We live in times of unprecedented change.
The speed of change is accelerating.
The only constant is change.
Change. We hear it every day. It is one of the biggest challenges for today's organisations. We have complete theories that tell us how we should initiate and manage change, but the practical results are often extremely poor. Why is it so difficult?
However, is that really so? Do we all have the correct understanding of what "change" really is and even more important, of what we can do about it?
Let us start by looking at our own personal life. We grow up, get married, get kids, grow old: a continuous sequence of fundamental change.
Yet, do we experience this as "change"? At any given moment of our life, do we have the feeling that we need to "change" in order to get to the next day? Do we have to use Kotter's 8-step change model?
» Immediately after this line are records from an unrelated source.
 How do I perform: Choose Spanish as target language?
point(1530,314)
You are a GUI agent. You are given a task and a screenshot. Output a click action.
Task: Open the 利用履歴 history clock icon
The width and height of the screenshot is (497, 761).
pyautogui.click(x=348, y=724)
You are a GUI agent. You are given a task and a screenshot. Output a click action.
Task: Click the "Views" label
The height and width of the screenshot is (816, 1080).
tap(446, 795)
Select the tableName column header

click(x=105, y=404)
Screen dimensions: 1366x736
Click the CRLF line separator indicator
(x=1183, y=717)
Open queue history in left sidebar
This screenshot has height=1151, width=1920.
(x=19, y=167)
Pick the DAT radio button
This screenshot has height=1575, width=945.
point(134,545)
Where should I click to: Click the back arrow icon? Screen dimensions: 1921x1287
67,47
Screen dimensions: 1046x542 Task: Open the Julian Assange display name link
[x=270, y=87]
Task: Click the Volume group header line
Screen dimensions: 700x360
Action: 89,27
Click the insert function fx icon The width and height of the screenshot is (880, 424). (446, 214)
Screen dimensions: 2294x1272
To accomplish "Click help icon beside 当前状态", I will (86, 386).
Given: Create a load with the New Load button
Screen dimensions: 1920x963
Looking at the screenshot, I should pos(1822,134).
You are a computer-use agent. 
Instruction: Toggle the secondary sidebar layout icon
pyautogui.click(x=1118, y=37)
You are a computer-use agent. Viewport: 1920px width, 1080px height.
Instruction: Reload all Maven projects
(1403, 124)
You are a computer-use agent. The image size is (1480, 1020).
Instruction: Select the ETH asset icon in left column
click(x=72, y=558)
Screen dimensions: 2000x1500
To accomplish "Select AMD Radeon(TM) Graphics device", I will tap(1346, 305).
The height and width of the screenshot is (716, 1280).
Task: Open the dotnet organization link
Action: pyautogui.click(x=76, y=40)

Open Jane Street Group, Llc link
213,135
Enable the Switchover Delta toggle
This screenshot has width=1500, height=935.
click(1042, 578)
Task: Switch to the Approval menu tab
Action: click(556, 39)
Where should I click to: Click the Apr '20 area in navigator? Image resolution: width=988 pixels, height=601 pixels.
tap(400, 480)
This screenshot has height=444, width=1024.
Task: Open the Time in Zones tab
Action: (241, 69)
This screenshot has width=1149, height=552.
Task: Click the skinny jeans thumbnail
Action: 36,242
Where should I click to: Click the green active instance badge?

Step one: Create a sense of urgency...
No, not at all. We feel perfectly comfortable with this ongoing change process. Of course, most of us will try to settle for some form of stable state, but change is a normal part of our life.
Now, given our perception of change as being something difficult, this might be confusing, but in reality, it is not.
The reason for this is that, while participating in this ongoing change process of our life, we ourselves do not fundamentally change.
Once we have reached the age of sixteen or so, our fundamental beliefs, our core values, all the things that make the essence of what we call our "personality" remain largely the same.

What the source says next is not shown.